Avertissons-en tout de suite le lecteur : ce livre n’est pas, ne veut pas être œuvre de poésie. Journal sans date, l’a défini P.-J. Jouve. Mais si nous en parlons sous cette rubrique, c’est que « En miroir » est comme le graphique et la somme de la vie et de l’œuvre d’un homme dont le destin aura été la constante recherche sans concessions (sinon peut-être celle à la trop consciente et scrupuleuse préoccupation de n’en point faire) de la poésie la plus haute.
Le malheur veut que, pour rendre compte comme il siérait d’un tel ouvrage, l’on devrait collectionner, comme Jouve, plus de spécialisations que nous n’en avons à notre actif, – être spécialiste en musique, en psychanalyse, en exégèse jouvienne. Et si le livre, bellement, fièrement, s’achève par la citation apollinarienne :
« Pitié pour nous qui combattons toujours aux frontières
De l’illimité et de l’avenir »,
la décision de Jouve de l’articuler en son milieu sur le poème « Le bois des pauvres » nous impose un silence modeste en présence d’un univers poétique auquel nous n’avons pas accès.
Modestie qui n’a rien d’angélique : pendant notre lecture, il nous est arrivé plus d’une fois de succomber à la tentation de nous rappeler, devant nombre de citations que Jouve fait de ses écrits, l’irrespectueuse et même outrageusement méchante fin de non-recevoir opposée par Jean Paulhan à cette poésie, dans sa préface à une anthologie fameuse : « Communion à l’essence des choses, adieu les bouts-rimés, les poésies fugitives et les élégies. Langage des dieux, adieu le langage tout court…», et la suite. Mais on peut toutefois se demander si, ce jour-là, Paulhan ne s’est pas laissé emporter à attaquer en Jouve ceux qui font, ou plutôt qui croient faire du Jouve – sans être Jouve. Car enfin c’est Max Jacob qui a écrit (lettre à Marcel Béalu, publiée par « Le Disque vert » de mai-juin 1953) : « P.-J. Jouve est un très grand type… Sa poésie pourrait être un peu moins apocalyptique, mais elle est dans un bel Olympe. Ce n’est pas “la” poésie, car il y a toutes les poésies, mais c’est de la beauté à cause de l’Olympe qu’elle crée et que nous avons tous visé. La raison d’aimer cela… »

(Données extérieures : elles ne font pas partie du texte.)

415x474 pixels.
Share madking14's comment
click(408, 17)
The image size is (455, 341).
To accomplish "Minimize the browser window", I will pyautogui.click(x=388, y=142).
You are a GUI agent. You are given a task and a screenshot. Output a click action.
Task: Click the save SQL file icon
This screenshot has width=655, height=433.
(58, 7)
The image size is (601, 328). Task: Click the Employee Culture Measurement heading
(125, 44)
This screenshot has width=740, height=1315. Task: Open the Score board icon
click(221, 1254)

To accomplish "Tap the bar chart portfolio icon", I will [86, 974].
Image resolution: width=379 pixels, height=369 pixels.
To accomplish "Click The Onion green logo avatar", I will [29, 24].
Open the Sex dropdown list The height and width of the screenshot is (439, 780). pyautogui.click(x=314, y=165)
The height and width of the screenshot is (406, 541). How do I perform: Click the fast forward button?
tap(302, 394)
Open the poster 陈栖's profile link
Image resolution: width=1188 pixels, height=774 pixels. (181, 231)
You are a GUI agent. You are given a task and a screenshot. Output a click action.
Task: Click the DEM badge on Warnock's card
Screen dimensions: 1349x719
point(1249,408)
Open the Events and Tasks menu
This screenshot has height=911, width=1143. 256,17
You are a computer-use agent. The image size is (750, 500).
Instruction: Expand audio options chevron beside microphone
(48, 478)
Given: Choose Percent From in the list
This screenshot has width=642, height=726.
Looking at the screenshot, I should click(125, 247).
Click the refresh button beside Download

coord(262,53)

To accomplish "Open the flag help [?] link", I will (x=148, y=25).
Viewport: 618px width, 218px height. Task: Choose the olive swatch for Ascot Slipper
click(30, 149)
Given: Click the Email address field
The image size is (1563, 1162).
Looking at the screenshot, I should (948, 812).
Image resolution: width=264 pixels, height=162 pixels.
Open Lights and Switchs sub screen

Il doit y avoir des raisons, en tout cas, qui font que même un lecteur comme nous, que tant d’inhibitions risquent d’arrêter, vit ce livre comme un événement. Bien sûr, une outrance absolutiste et quasi robespierrienne (Jouve est d’Arras) choque dans des jugements comme : « Gide, Valéry, Joyce… et quelques moindres. Je ressentais, contre toutes ces faussetés…» ; nous suspendons à dessein la citation. La phrase : « Je ressentais… le besoin d’un contenu religieux de la Poésie », même pour nous autres agnostiques, serait sans « ces faussetés » infiniment respectable. Donc, oui, çà et là, cet absolutisme de l’absolu. Mais sans lui peut-être n’y aurait-il pas, à ce degré, cette passion d’un Icare, ni non plus, dans les choses de ce monde, cette fureur de la liberté. Des pages comme l’admirable « Histoire de Yanick », ou l’évocation de Salzbourg, congénitale à Rilke, à Hofmannsthal, aux plus grands, ou encore le chapitre « De l’émerveillement », qui n’a pas son pareil en authenticité dans la prose de ce siècle, de tels textes suffisent à nous faire murmurer : passage du poète, – présence du génie (même si c’est, il se peut, un certain génie de malheur…). Et tout à coup nous croyons comprendre – en partie – pourquoi ce livre de Jouve, en dépit de tout ce qu’il présente pour nous de souvent déconcertant, d’obscur, voire d’injuste, nous l’avons lu comme le message infiniment humain de l’un des êtres les plus profonds, certes, mais en même temps les plus simples et – malgré sa réputation de personnage plutôt rétractile – les plus exquis qu’il nous ait été donné de rencontrer.